■ DOCUMENT TEXT
..............................
Multivariate survival analyses

To assess the prognostic utility of all the variables, the interactive effects of all studied types of CAs and TL together in association with baseline and disease characteristics were explored using a CART analysis. Covariates used in the CART were baseline and clinicopathological factors, specifically age, sex, family history of cancer, smoking status, TNM stage, histopathological grade, histological classification, tumor location, type of subsequent therapy received and the presence of hormonal receptors in breast tumors, in addition to all types of CAs and TL. The first split at the top of the tree denote the prognostic factor with the highest statistical significance. TNM stage was found to be the first parameter to split from the tree for predicting both OS (Fig. 1) and RFS (Fig. 2) in patients with BC and CRC, whereas the laterality of tumor was found to be the point of first split in patients with LC.
..............................
■ DATA

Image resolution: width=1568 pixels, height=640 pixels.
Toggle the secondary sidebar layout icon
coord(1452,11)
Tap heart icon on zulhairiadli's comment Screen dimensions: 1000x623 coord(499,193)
..............................
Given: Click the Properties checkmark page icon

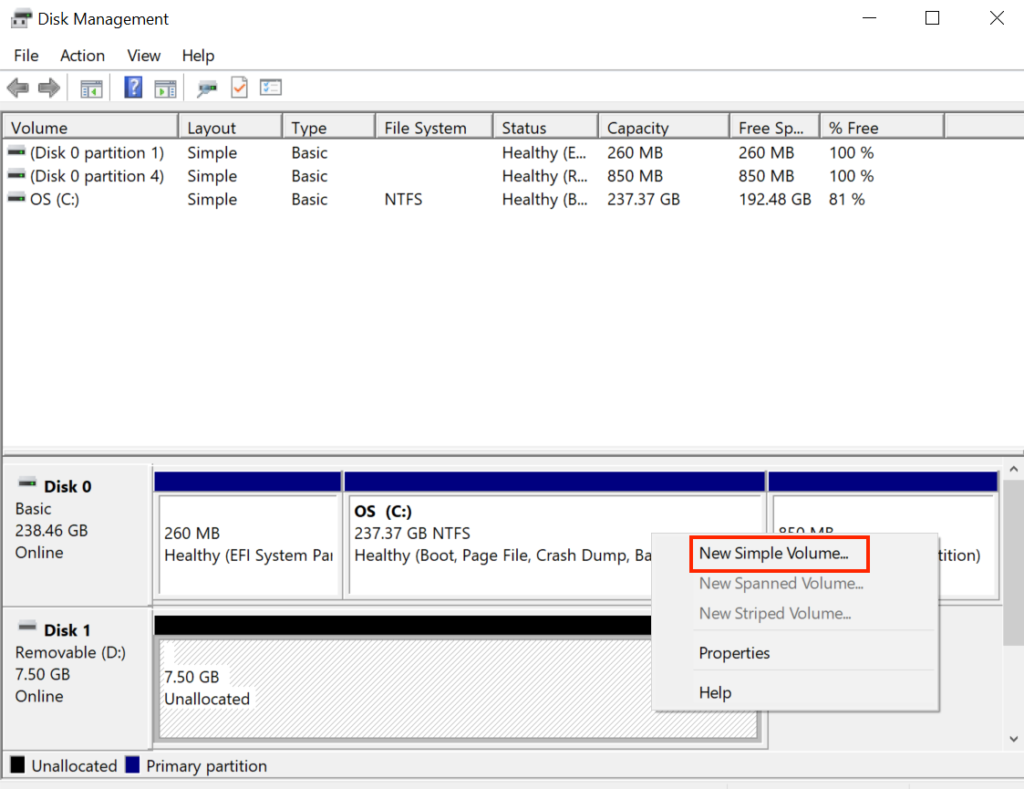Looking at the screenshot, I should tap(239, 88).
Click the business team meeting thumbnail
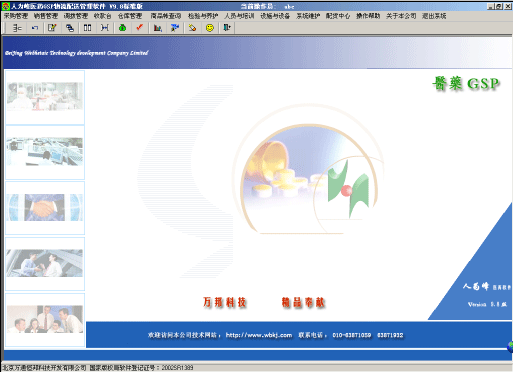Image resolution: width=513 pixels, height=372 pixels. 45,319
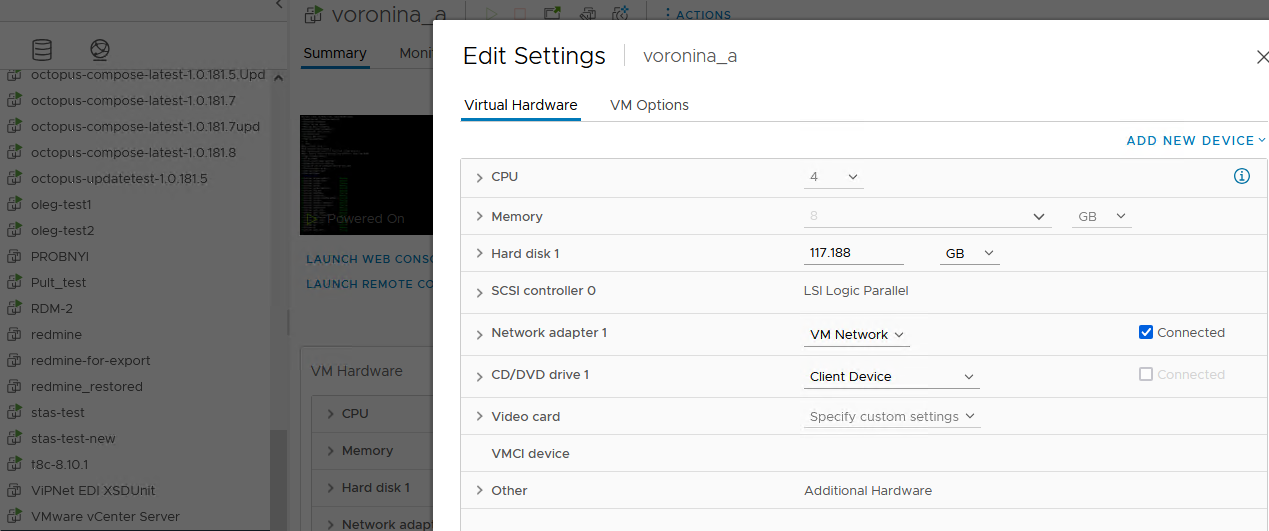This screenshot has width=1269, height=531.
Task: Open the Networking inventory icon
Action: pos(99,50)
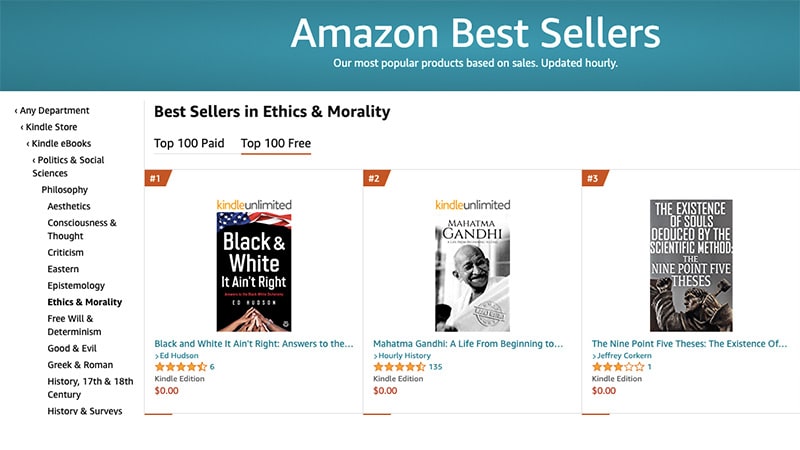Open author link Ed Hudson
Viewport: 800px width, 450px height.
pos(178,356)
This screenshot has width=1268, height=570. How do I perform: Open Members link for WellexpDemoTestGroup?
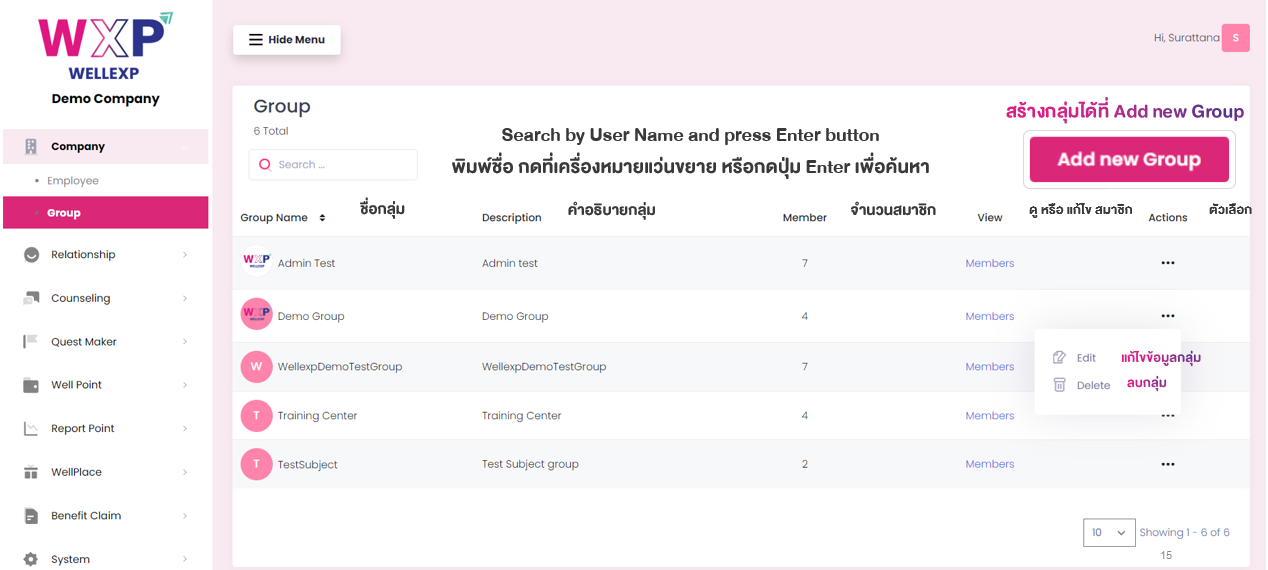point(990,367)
..............................
■ WORK REQUIRED
Turn the paragraph beginning "To assess the prognostic utility" in the text on multivariate survival analyses into a short bulleted list that keeps its main facts.

■ OUTPUT BELOW
- A CART analysis explored the combined effects of all studied types of CAs and TL, together with baseline and disease characteristics, to assess the prognostic utility of all the variables.
- Covariates were age, sex, family history of cancer, smoking status, TNM stage, histopathological grade, histological classification, tumor location, type of subsequent therapy, and hormonal receptors in breast tumors, plus all types of CAs and TL.
- The first split at the top of the tree marks the most statistically significant prognostic factor.
- In patients with BC and CRC, TNM stage was the first split for predicting both OS (Fig. 1) and RFS (Fig. 2).
- In patients with LC, tumor laterality was the first split.